Non esistono infatti strategie o app o strumenti digitali che possano sostituire questi due elementi fondamentali. Senza la «cura» (che è anche e soprattutto impegno continuo e fatto con amore) e senza pensare agli altri come persone che fanno parte di una comunità (vale anche per i laici) il digitale, prima o poi, ci deluderà o ci tradirà. E da entusiasti che siamo ora, torneremo a criticarlo con foga, accusandolo di ogni nefandezza (e della nostra sconfitta).
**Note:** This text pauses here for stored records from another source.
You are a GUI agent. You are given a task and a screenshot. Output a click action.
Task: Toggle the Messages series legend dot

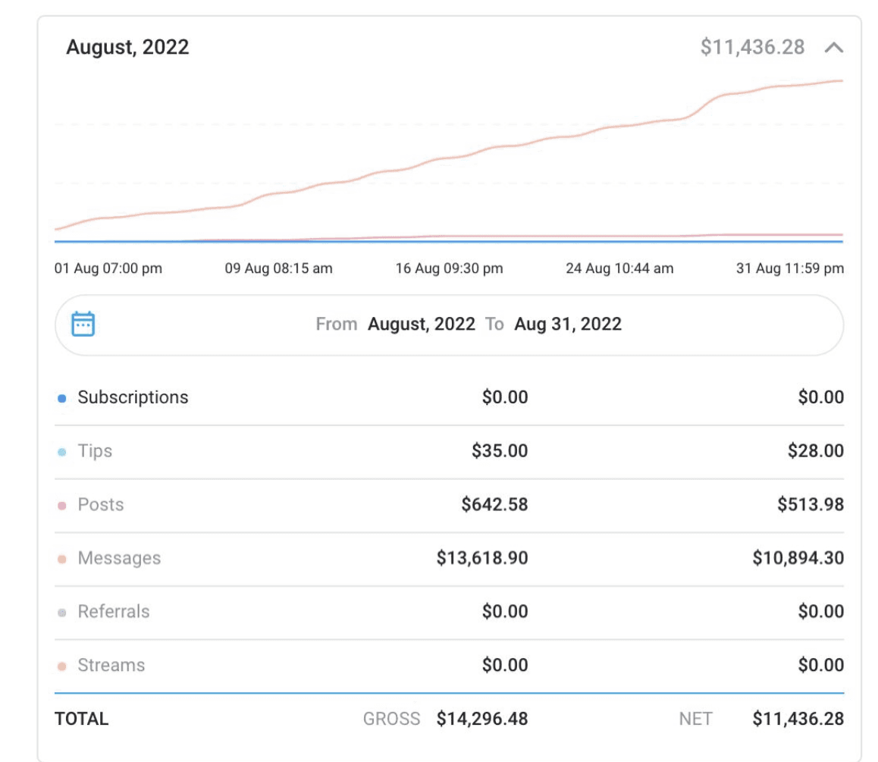point(62,560)
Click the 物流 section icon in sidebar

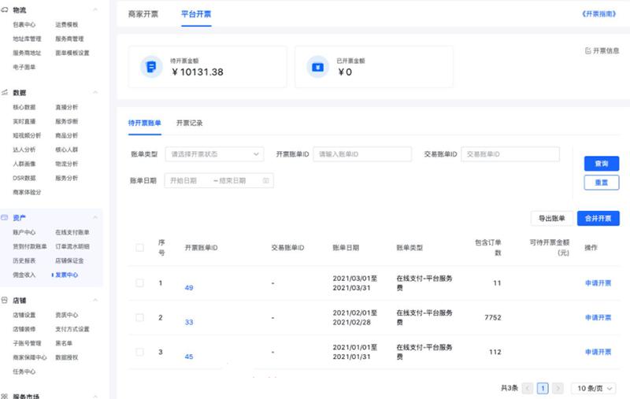tap(5, 9)
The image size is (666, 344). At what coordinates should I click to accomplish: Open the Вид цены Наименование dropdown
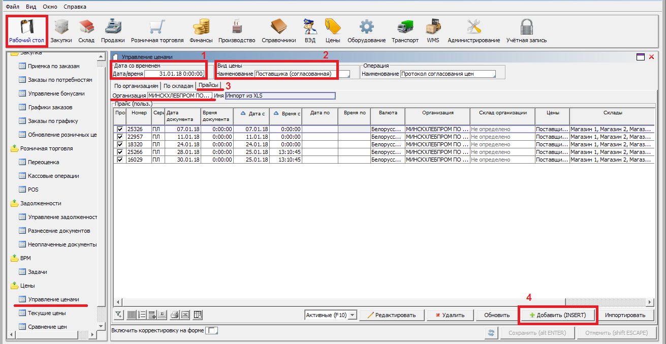point(344,74)
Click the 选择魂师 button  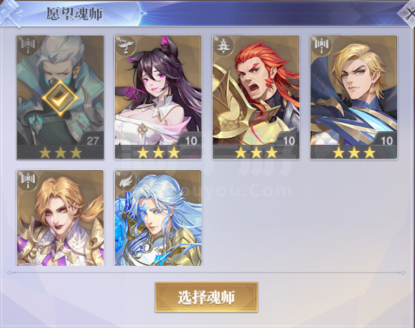pyautogui.click(x=206, y=297)
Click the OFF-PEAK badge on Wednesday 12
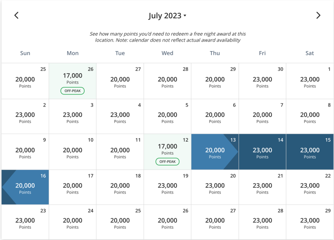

Per non scordarlo ho appeso, sulla parete alla mia sinistra, un post preso dalla pagina Facebook di un sacerdote (del quale ovviamente ometto nome e cognome, perché ci interessa il «peccato» e non il «peccatore«). C'è scritto: «Chiudo il mio profilo Facebook perché non posso avere 2.000 amici e solo 4 like ai miei post». In queste 18 parole è concentrato l'errore più grande che possiamo fare nel digitale: considerare gli altri come una claque che deve batterci le mani a comando (a colpi di like e commenti entusiasti) e non persone. E se con 2.000 amici riceviamo solo 4 like la colpa non è mai (ripeto: mai) dei nostri amici digitali, ma solo nostra. Perché non significa (come credono alcuni) che sia in atto un complotto digitale contro di noi, ma solo che le persone con le quali abbiamo stretto amicizia sui social non sono interessate a quello che abbiamo scritto. Quindi, abbiamo davanti due strade: o, come ha fatto il sacerdote, chiudiamo stizziti i nostri profili (o le nostre dirette digitali) perché non ci hanno dato i risultati di consenso sperati o impariamo a produrre contenuti pensando soprattutto ai bisogni delle persone e ai loro
interessi (e non solo ai nostri).
Sembra facile, ma non lo è. Perché la tentazione di essere egoriferiti e di comunicare nel digitale dall'alto verso il basso (dove invece la comunicazione è sempre orizzontale) è sempre in agguato. Ma se non le contrastiamo rischiamo di trasformarci in «pavoni digitali». Che possono avere anche un po' di successo, ma alla lunga annoiano e vengono abbandonati. Tanto più ora che abbiamo tutti bisogno, più che mai, di concretezza e di verità.